En el anterior post hablamos de la persona real en la que se basa el Max Estrella de Luces de Bohemia. Pero el protagonista de Valle no es el único personaje que inspiró. También Pío Baroja lo plasmó en una de sus obras.
Como en Luces de Bohemia, Sawa aparece disfrazado de otro nombre, en este caso Villasús, personaje que aparece en dos ocasiones en El árbol de la ciencia. La primera vez ocurre en el capítulo «Las moscas», donde un grupo de jóvenes borrachos y Andrés Hurtado (protagonista) deciden seguir la fiesta en casa de Villasús que:
era un pobre diablo, autor de comedia y de dramas detestables en verso. El poeta, como se llamaba él, vivía su vida en artista, en bohemio; era en el fondo un completo majadero, que había echado a perder a sus hijas por un estúpido romanticismo
En el resto del capítulo los amigos del protagonista se aprovechan del poeta como un Latino de Hispális o una Pisa Bien y «el pobre imbécil no notaba la mala voluntad que ponían todos en sus bromas».
La segunda aparición del personaje tiene lugar casi al final del libro, en un capítulo titulado «La muerte de Villasús». Al hacer una visita como médico, piden a Hurtado que visite un enfermo, un loco: Villasús. «La situación lamentable en que se encuentra es un tiembre de gloria de su bohemia. ¡Pobre imbécil!». A los pocos días moría. Aquí tenéis el resto del capítulo, donde aparecen escenas muy similares a las de Valle, como la hija en shock, la catalepsia, una viejo de melena y cojo (¿Valle? ¿Don Latino?) y alguien de la funeraria que no sabe si llevarse o no llevarse el cadáver:
Los inquilinos de los cuartuchos le contaron que el poeta loco, como le llamaban en la casa, había pasado tres días y tres noches vociferando, desafiando a sus enemigos literarios, riendo a carcajadas.
Andrés entró a ver al muerto. Estaba tendido en el suelo, envuelto en una sábana. La hija, indiferente, se mantenía acurrucada en un rincón. Unos cuantos desarrapados, entre ellos un melenudo, rodeaban el cadáver.
―¿Es usted el médico? ―le preguntó uno de ellos a Andrés con impertinencia.
―Sí; soy médico.
―Pues reconozca usted el cuerpo, porque creemos que Villasús no está muerto. Esto es un caso de catalepsia.
―No digan ustedes necedades ―dijo Andrés.

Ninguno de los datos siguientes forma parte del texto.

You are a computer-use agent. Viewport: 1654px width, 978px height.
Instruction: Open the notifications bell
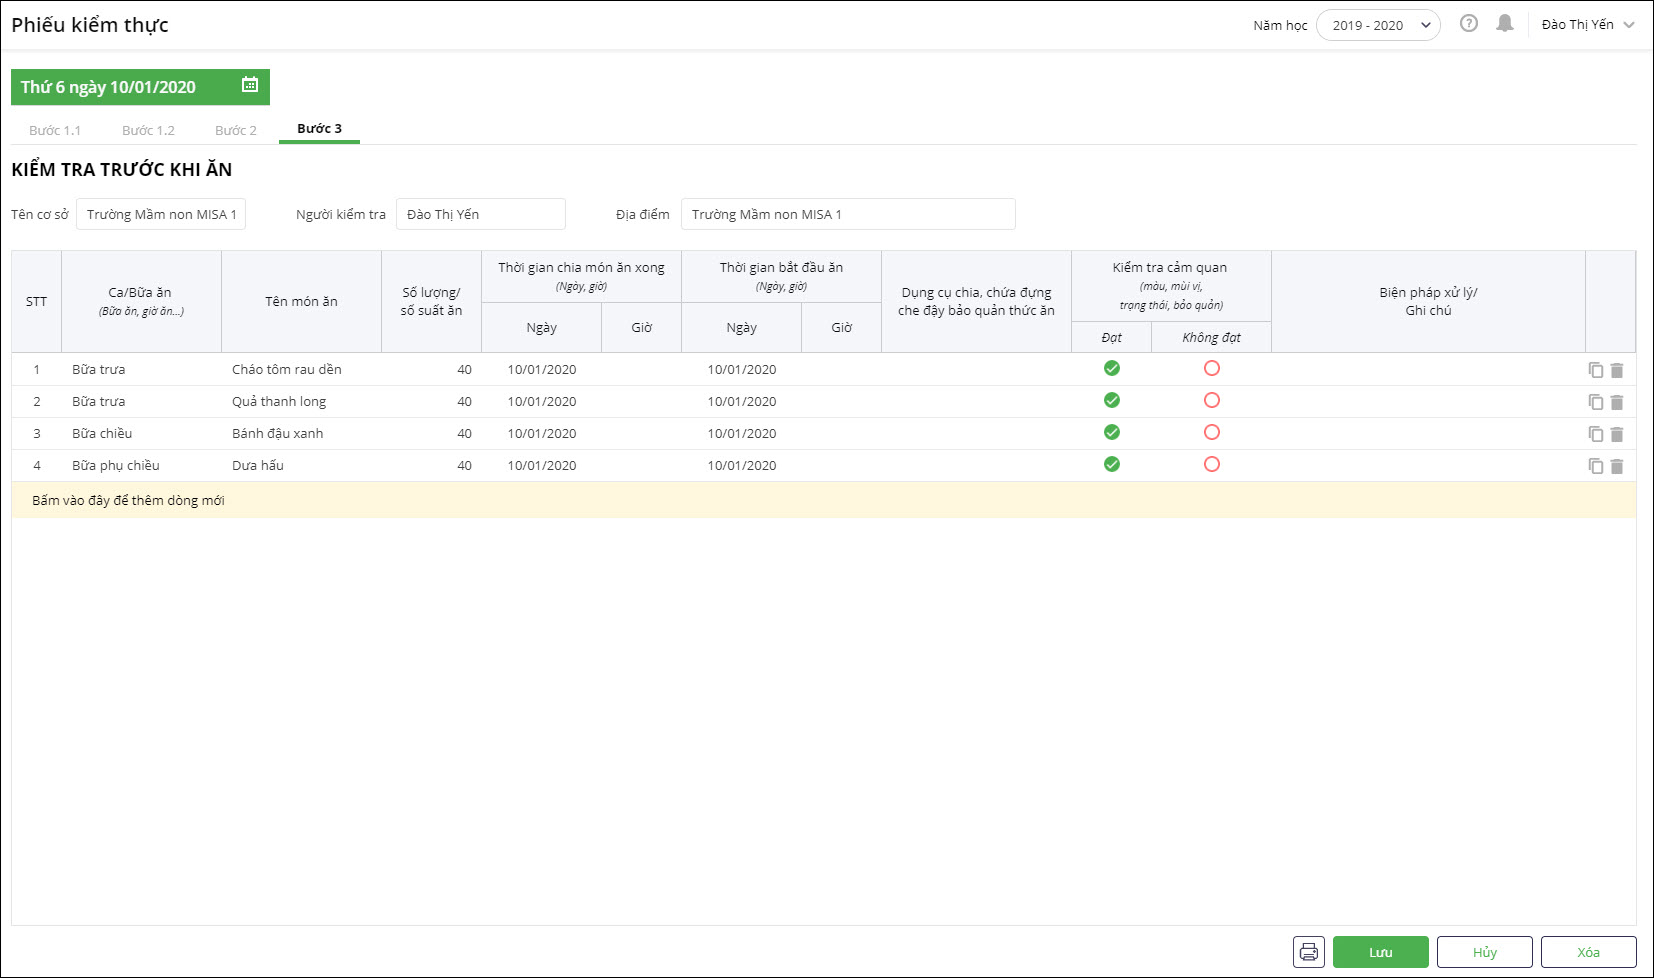[x=1504, y=24]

Todos aquellos desarrapados, que debían ser bohemios, amigos de Villasús, habían hecho horrores con el cadáver: le habían quemado los dedos con fósforos para ver sí tenía sensibilidad. Ni aun después de muerto, al pobre diablo lo dejaban en paz.
Andrés, a pesar de que tenía el convencimiento de que no había tal catalepsia, sacó el estetoscopio y auscultó el cadáver en la zona del corazón.
―Está muerto ―dijo.
En esto entró un viejo de melena blanca y barba también blanca, cojeando, apoyado en un bastón. Venía borracho completamente. Se acercó al cadáver de Villasús, y con una voz melodramática gritó:
―¡Adiós, Rafael! ¡Tú eras un poeta! ¡Tú eras un genio! ¡Así moriré yo también! ¡En la miseria! , porque soy un bohemio y no venderé nunca mi conciencia. No.
Los desarrapados se miraban unos a otros como satisfechos del giro que tomaba la escena.
Seguía desvariando el viejo de las melenas, cuando se presentó el mozo del coche fúnebre, con el sombrero de copa echado a un lado, el látigo en la mano derecha y la colilla en los labios:
―Bueno ―dijo hablando en chulo, enseñando los dientes negros―. ¿Se va a bajar el cadáver o no? Porque yo no puedo esperar aquí, que hay que llevar otros muertos al Este.
Uno de los desarrapados, que tenía un cuello postizo, bastante sucio, que le salía de la chaqueta, y unos lentes, acercándose a Hurtado le dijo con una afectación ridícula:
―Viendo estas cosas dan ganas de ponerse una bomba de dinamita en el velo del paladar.